Your instructions -
Lines in the listing below that hold "computer" are the ones to copy.

Data supplied -
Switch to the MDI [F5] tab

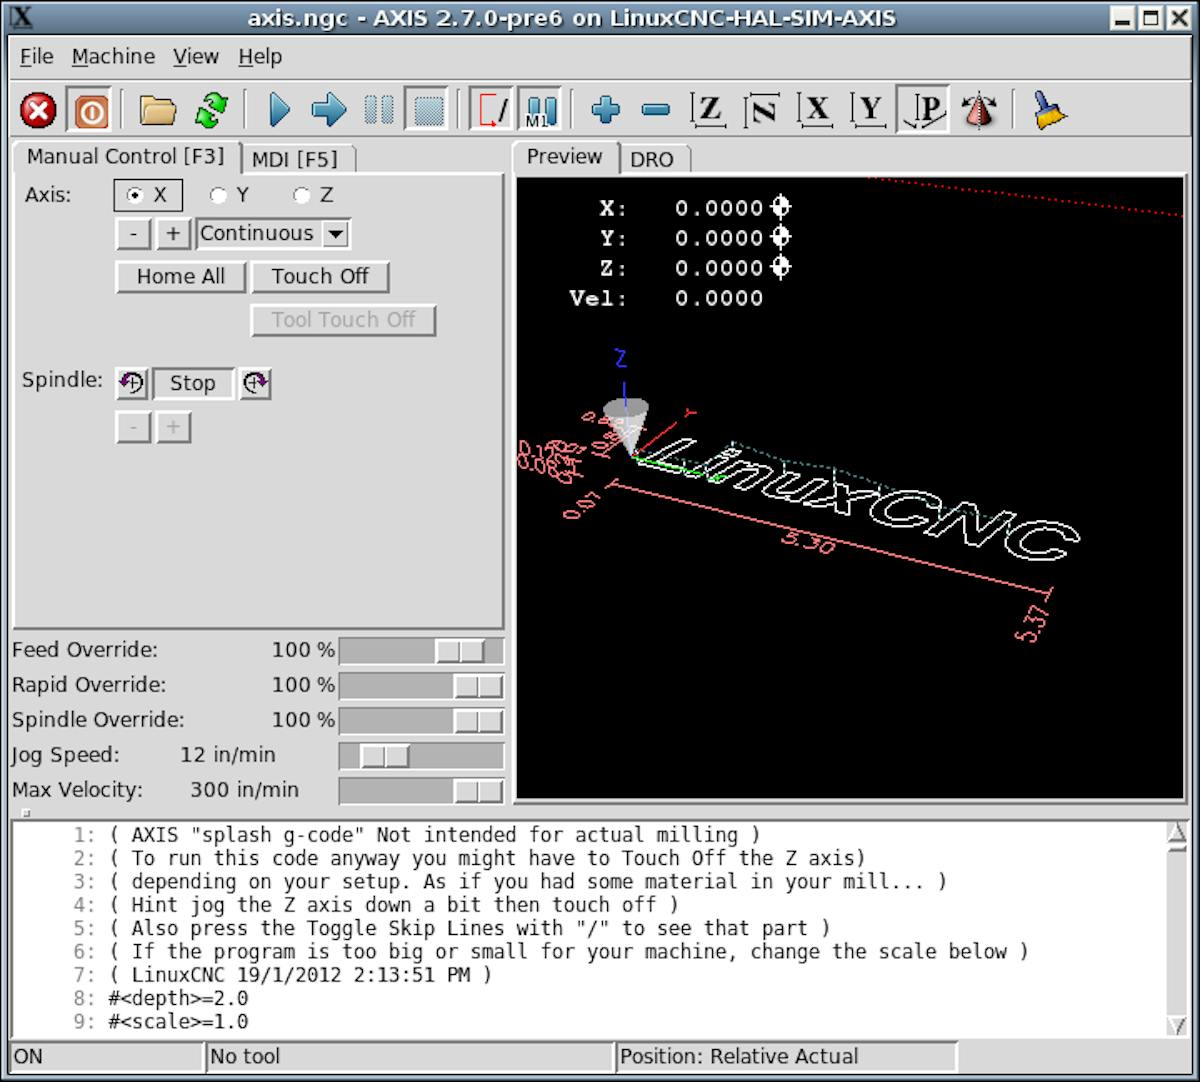point(295,159)
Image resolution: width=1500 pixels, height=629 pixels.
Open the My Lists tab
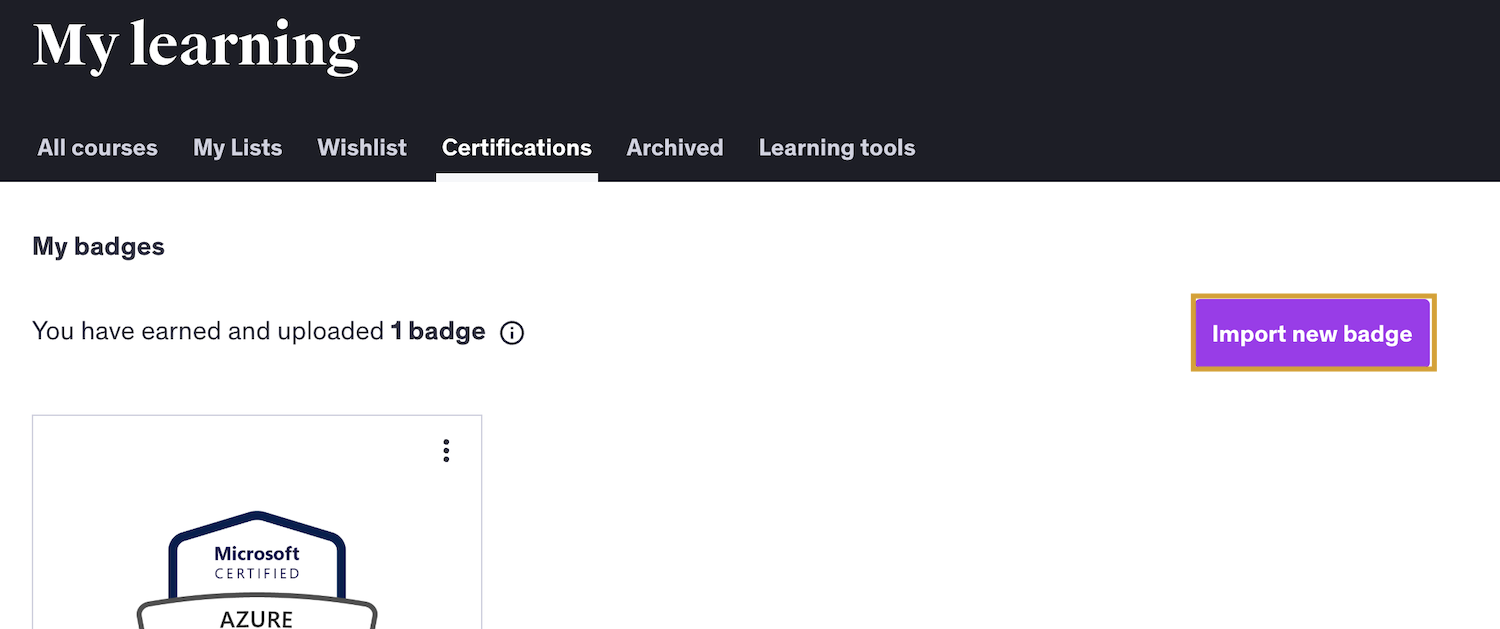[237, 147]
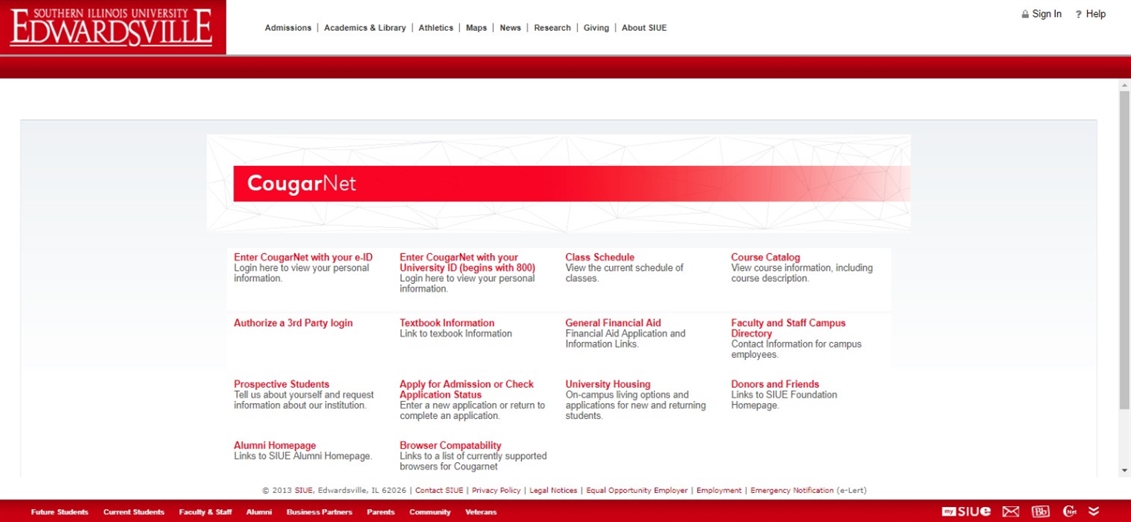Click the CougarNet CNet icon
1131x522 pixels.
click(x=1069, y=511)
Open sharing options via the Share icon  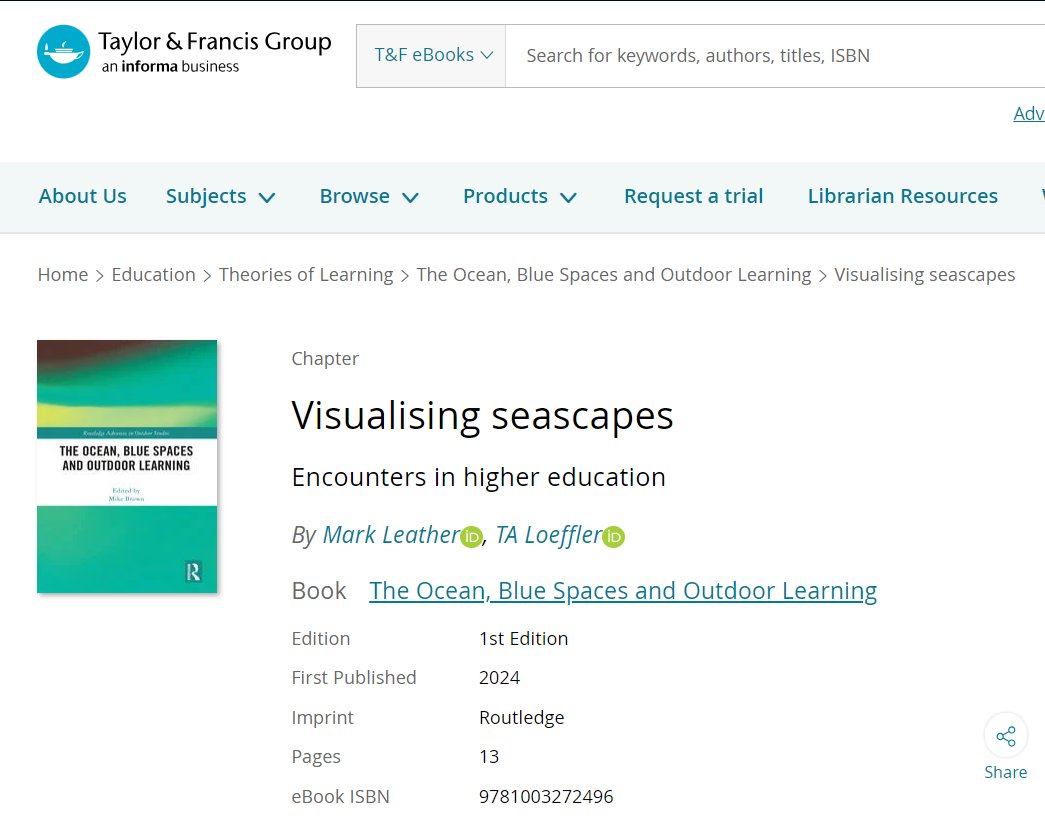click(1005, 735)
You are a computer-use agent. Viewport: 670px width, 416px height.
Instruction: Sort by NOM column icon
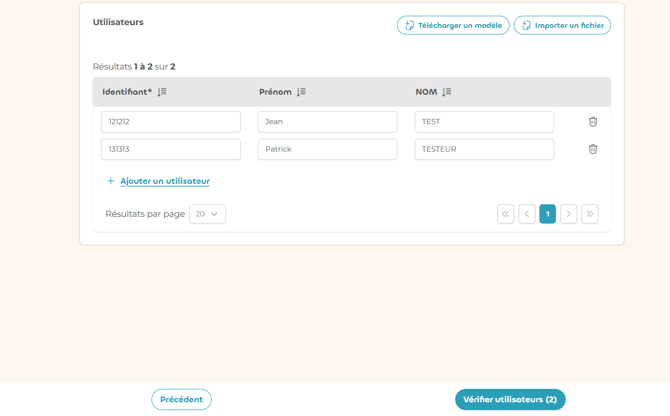click(x=447, y=92)
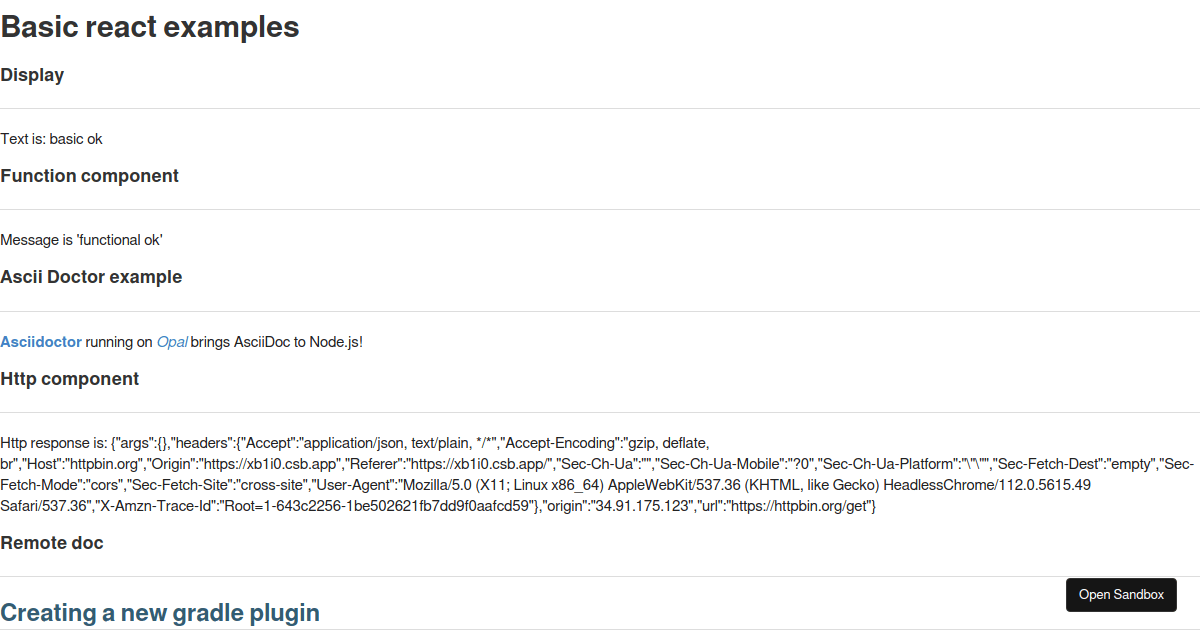Open the Asciidoctor link
Image resolution: width=1200 pixels, height=630 pixels.
41,342
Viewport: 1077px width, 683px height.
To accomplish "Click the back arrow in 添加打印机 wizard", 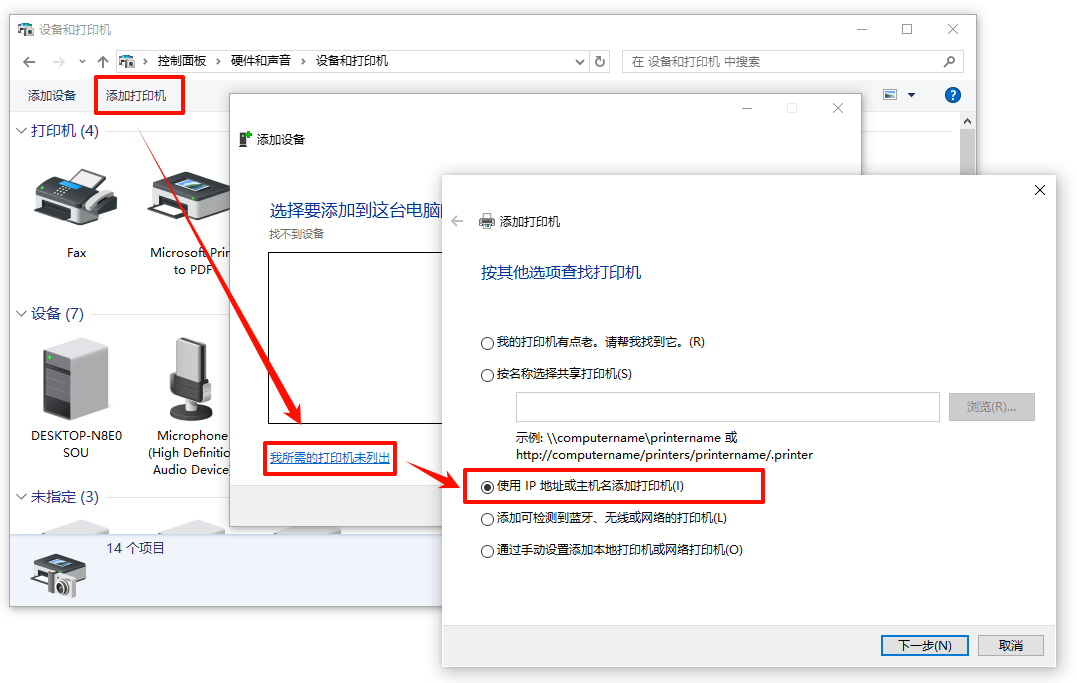I will [457, 221].
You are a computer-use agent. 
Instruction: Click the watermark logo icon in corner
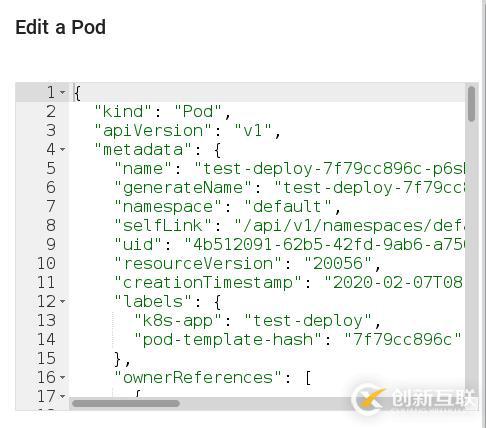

Solution to this task -
You are a computer-use agent. Viewport: 670px width, 416px height.
You are a computer-use agent. 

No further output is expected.